Section: New Results

Information and Social Networks Mining for Supporting Information Retrieval

Clustering of Relational Data and Social Networks Data: Graph Aggregation

Participant : Yves Lechevallier.

The automatic detection of communities in a social network can provide a kind of graph aggregation. The objective of graph aggregations is to produce small and understandable summaries and it can highlight communities in the network, which greatly facilitates the interpretation.

Social networks allow having a global view of the different actors and different interactions between them, thus facilitating the analysis and information retrieval.

In the enterprise context, a considerable amount of information is stored in relational databases. Therefore, relational database can be a rich source to extract social network.

During this year we updated the program developed by Louati Amine in 2011. A book chapter [34] proposes a new aggregation criteria.

This work is done by Louati Amine (AxIS) in collaboration with Marie-Aude Aufaure, head of the Business Intelligence Team, "Ecole Centrale de Paris", MAS Laboratory.

Multi-View Clustering of Relational Data

Participants : Thierry Despeyroux, Francisco de Carvalho, Yves Lechevallier.

In the work reported in [47] in collaboration with Francisco de A.T. de Carvalho, we introduce an improvement of a clustering algorithm described in [78] that is able to partition objects taking into account simultaneously their relational descriptions given by multiple dissimilarity matrices. In this version of the prototype clusters depend on the variables of the representation space. These matrices could have been generated using different sets of variables and dissimilarity functions. This method, which is based on the dynamic clustering algorithm for relational data, is designed to provided a partition and a vector of prototypes for each cluster as well as to learn a relevance weight for each dissimilarity matrix by optimizing an adequacy criterion that measures the fit between clusters and their representatives. These relevance weights change at each algorithm iteration and are different from one cluster to another. Moreover, various tools for the partition and cluster interpretation furnished by this new algorithm are also presented.

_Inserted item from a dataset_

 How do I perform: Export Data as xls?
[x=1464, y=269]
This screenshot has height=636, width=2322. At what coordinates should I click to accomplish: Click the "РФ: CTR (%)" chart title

Two experiments demonstrate the usefulness of this clustering method and the merit of the partition and cluster interpretation tools. The first one use a data set from UCI machine learning repository concerning handwritten numbers (digitalized pictures). The second uses a set of reports for which we have an expert classification given a priori. This work has been published this year as a chapter in "Advances in Knowledge Discovery and Management" [32] .